=== PROBLEM ===
Rewrite the records from the line containing "You are a computer-use agent. 520x210 pixels." through the end, replacing "heading" with "title" and keeping everything else the same. Leave out the pictures.

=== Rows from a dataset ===
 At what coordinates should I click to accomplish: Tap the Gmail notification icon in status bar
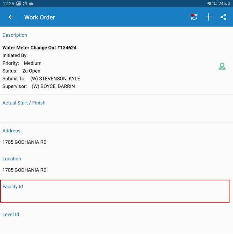[x=18, y=4]
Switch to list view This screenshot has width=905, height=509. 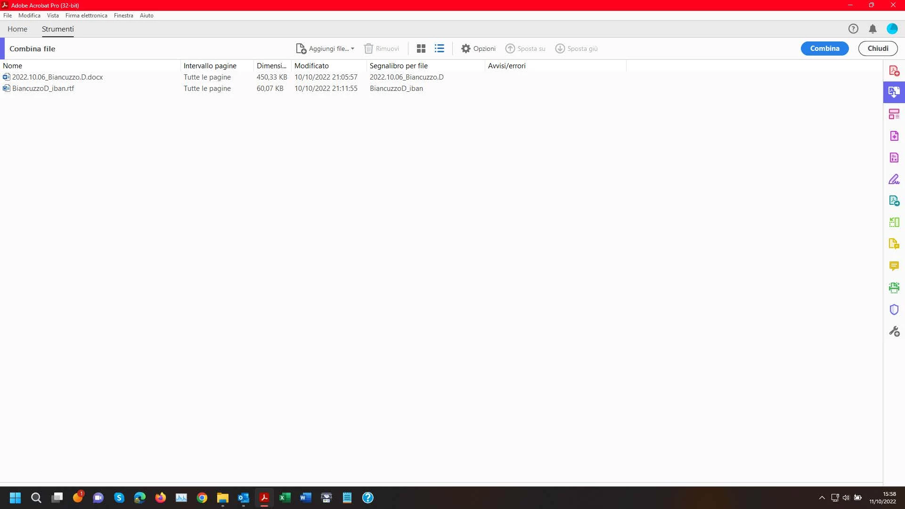click(439, 48)
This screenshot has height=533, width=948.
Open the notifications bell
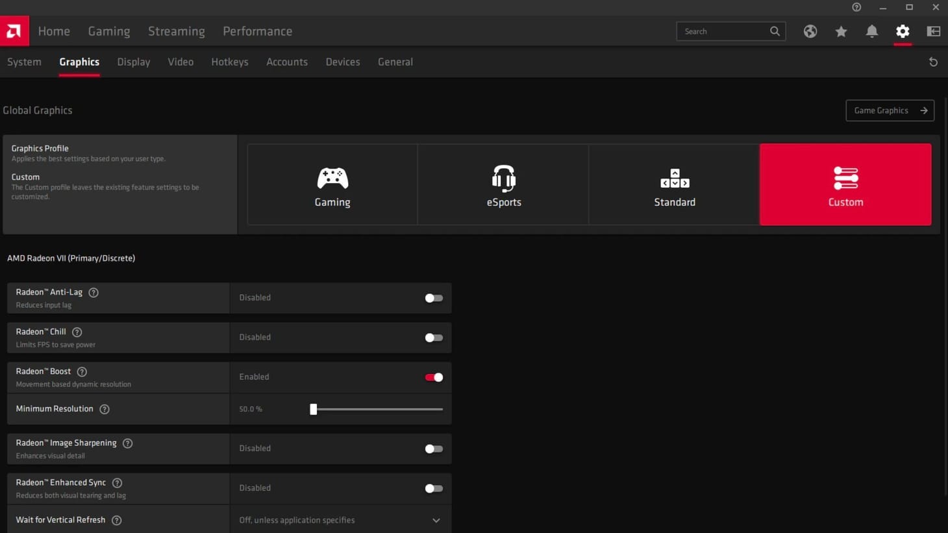pyautogui.click(x=871, y=31)
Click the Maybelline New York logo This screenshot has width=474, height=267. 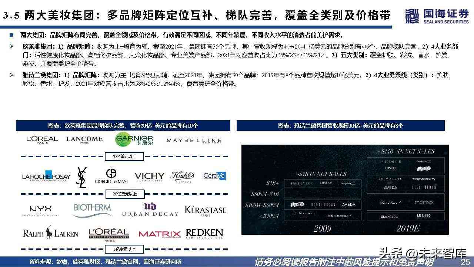pos(194,141)
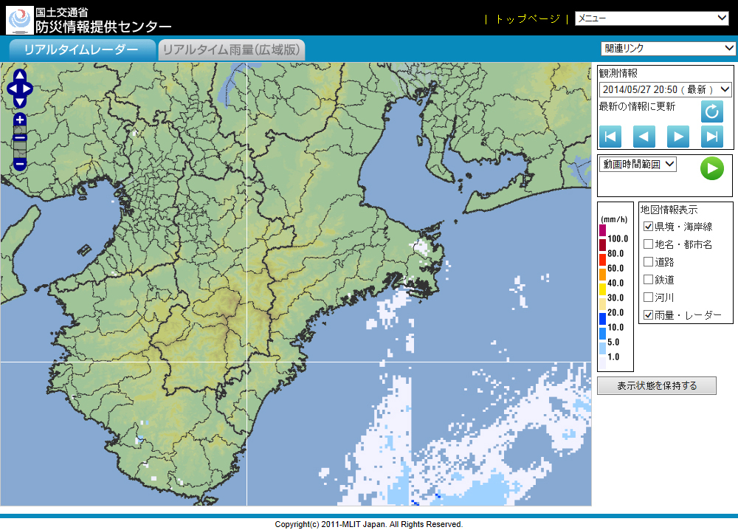Pan the map up with arrow control
The height and width of the screenshot is (530, 738).
[20, 75]
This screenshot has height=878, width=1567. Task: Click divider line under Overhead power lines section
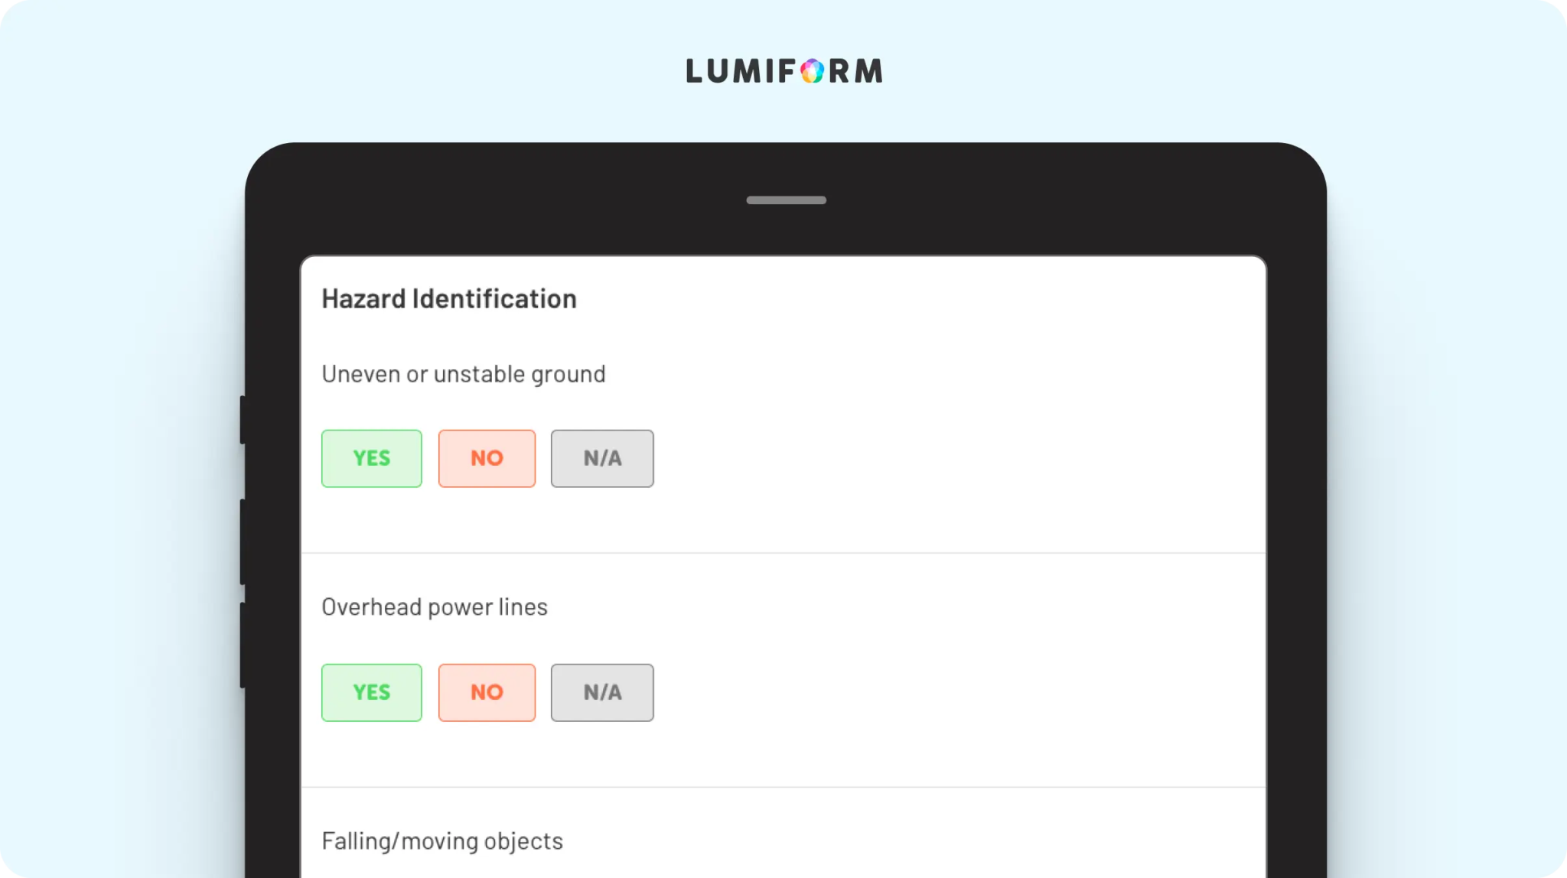point(784,787)
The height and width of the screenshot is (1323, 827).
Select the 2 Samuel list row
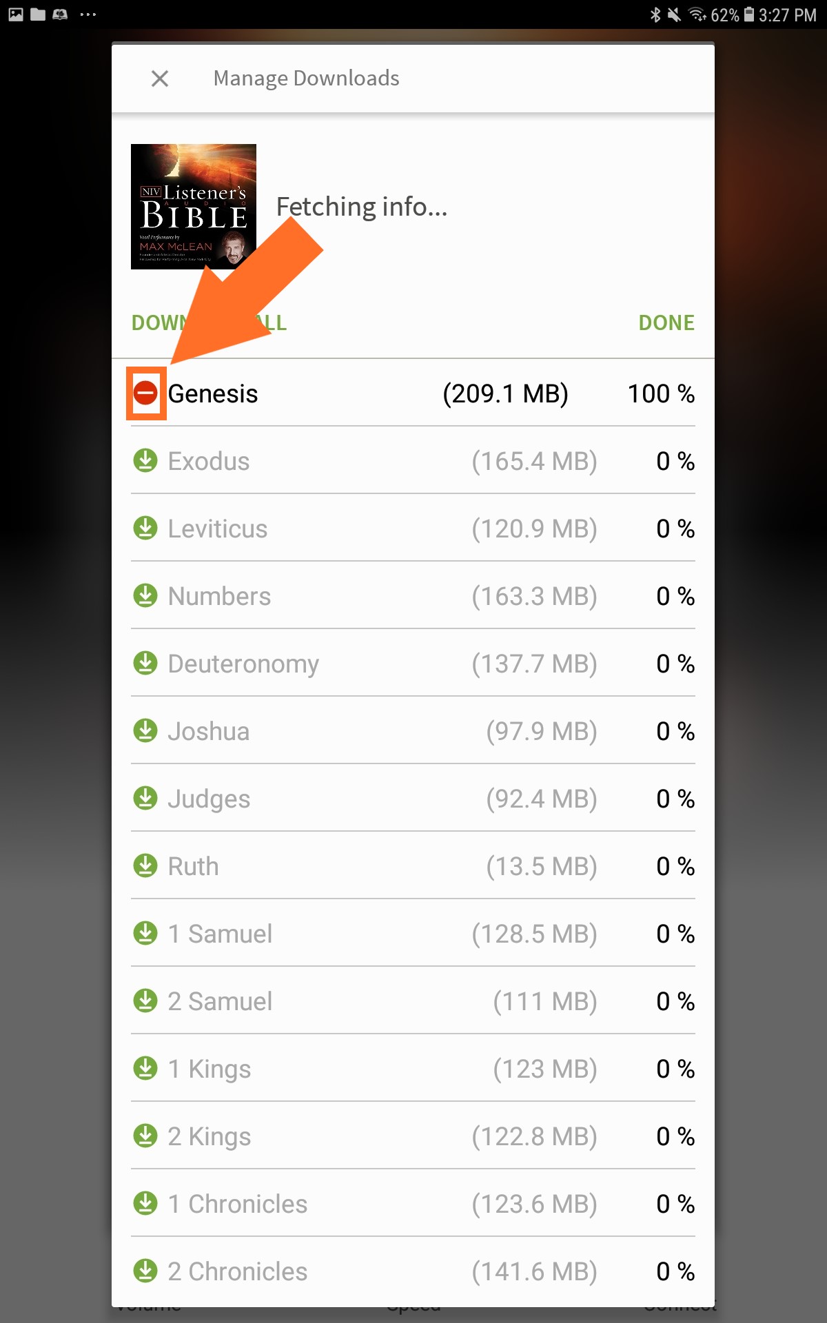point(413,1001)
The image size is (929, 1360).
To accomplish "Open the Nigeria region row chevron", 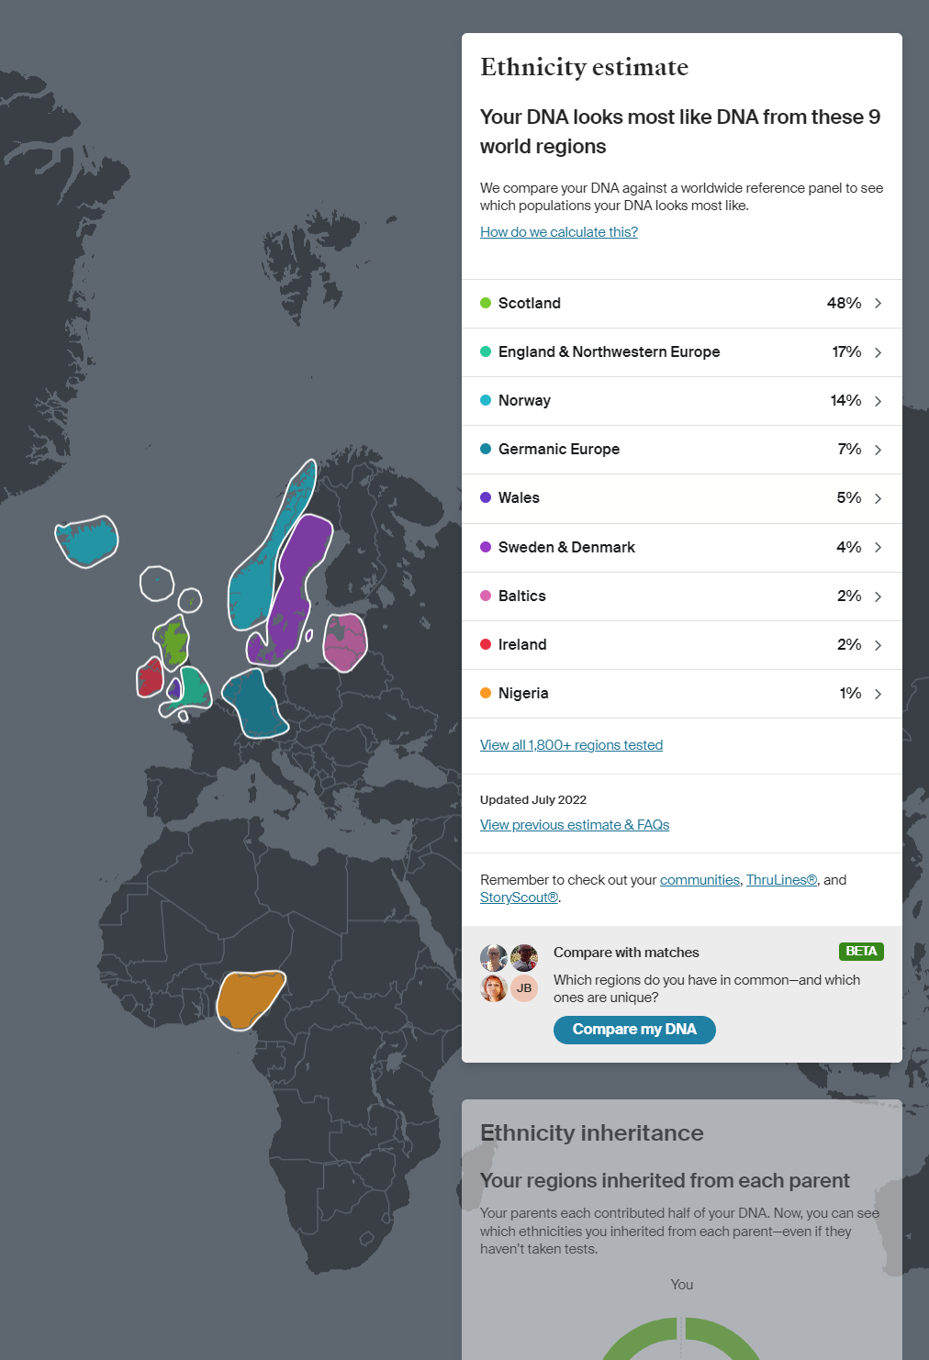I will click(x=878, y=694).
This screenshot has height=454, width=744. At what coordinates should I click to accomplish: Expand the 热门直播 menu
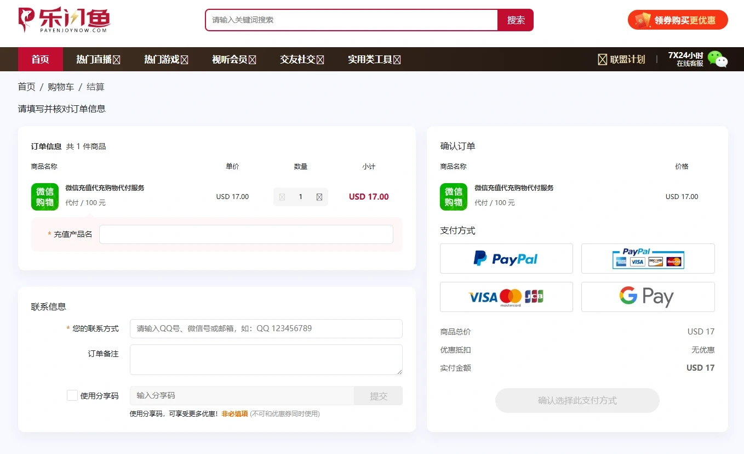click(x=98, y=59)
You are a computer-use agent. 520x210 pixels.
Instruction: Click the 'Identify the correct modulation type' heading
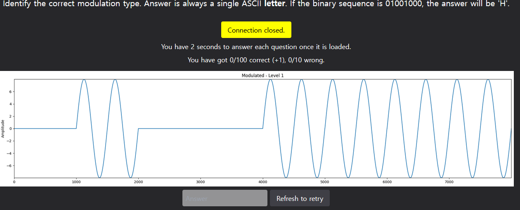point(70,7)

=== IN RESPONSE ===
You are a computer-use agent. 520x210 pixels.
Instruction: Click the 'Identify the correct modulation type' title
point(70,7)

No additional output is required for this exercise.